The U.S. Supreme Court recently heard oral arguments stemming from the definition of the term ‘waters of the United States’, commonly known as the WOTUS rule. The case revolves around legal challenges to the WOTUS rule and whether federal appeals courts or district courts have jurisdiction.
The coalition that has been representing the agriculture industry is led by the National Association of Manufacturers and is comprised of other farm and business groups along with some environmental organizations. They contend that WOTUS challenges should be heard in district courts because the rule does not fall within the specific categories of the Clean Water Act which would call for appellate court review.
Counsel to the federal government argues for a functional interpretation of the language used in the Clean Water Act which would require challenges to be litigated in the courts of appeals.

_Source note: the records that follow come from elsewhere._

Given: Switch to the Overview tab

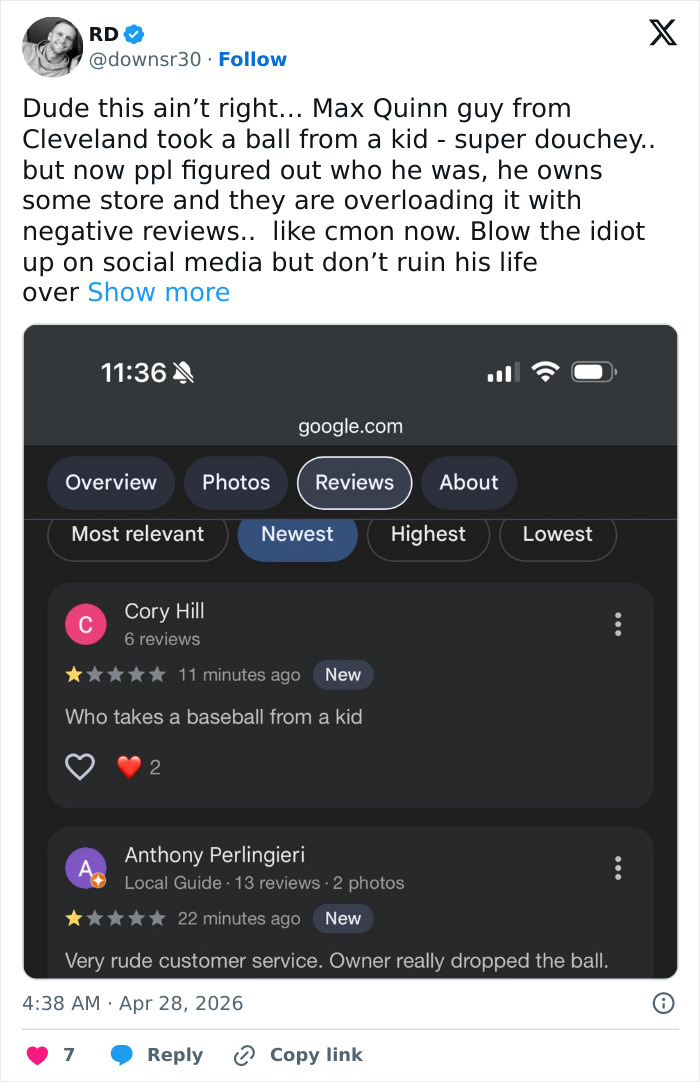Looking at the screenshot, I should click(x=111, y=483).
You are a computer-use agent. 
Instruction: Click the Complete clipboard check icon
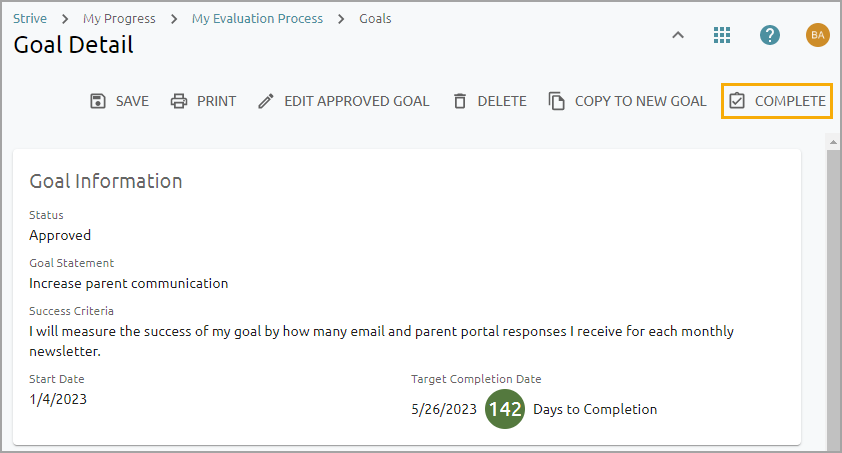tap(737, 101)
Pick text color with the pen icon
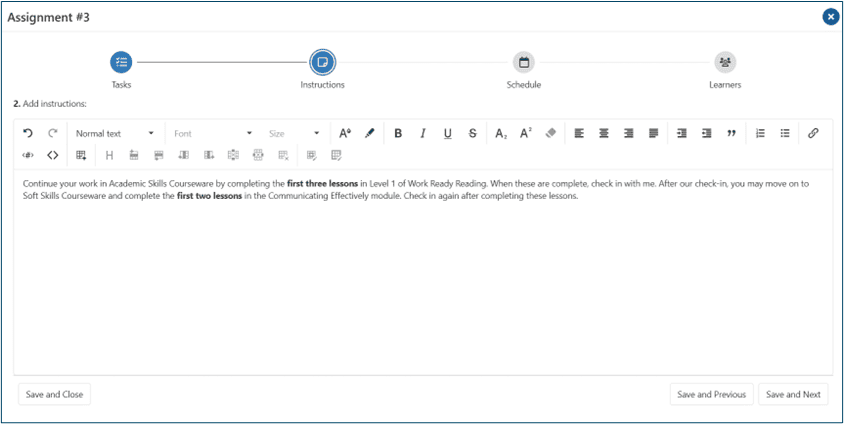This screenshot has height=424, width=844. point(370,133)
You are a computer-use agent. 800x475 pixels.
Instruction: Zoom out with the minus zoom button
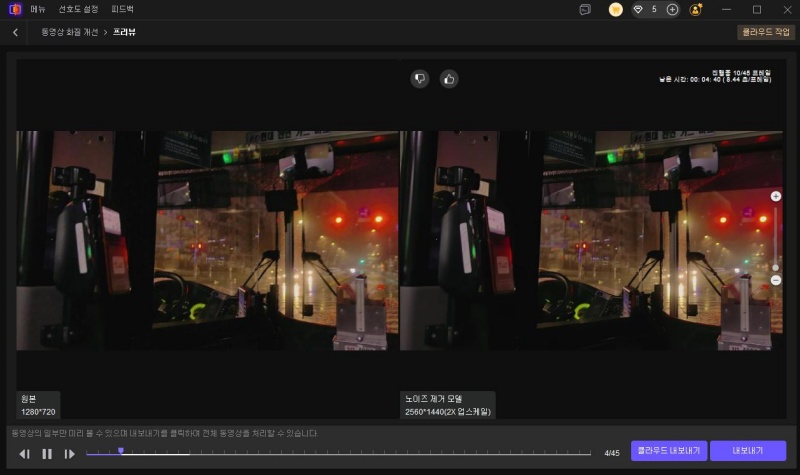776,280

They claim the WOTUS rule created appropriate boundaries in the Clean Water Act’s ban on pollutant discharges and the Environmental Protection Agency’s permitting authority, therefore do not meet the criteria to be heard in district courts.
The jurisdictional decision alone has been slowly progressing for over a year, as authority needs to be determined before any type of challenge can be made to the substance of the WOTUS rule. There have already been dozens of lawsuits pertaining to the WOTUS rule filed in both appeals and districts courts. In January of this year, the Supreme Court announced they would hear the case regarding which venue will hold the authority. The Justices finally began hearing opening remarks on October 11th.
A decision on where future challenges to rules established in the Clean Water Act will be determined is not expected to be issued until early 2018. The eventual decision will have significant effects pertaining to resources necessary to litigate challenges and will also establish a statute of limitations for filing lawsuits.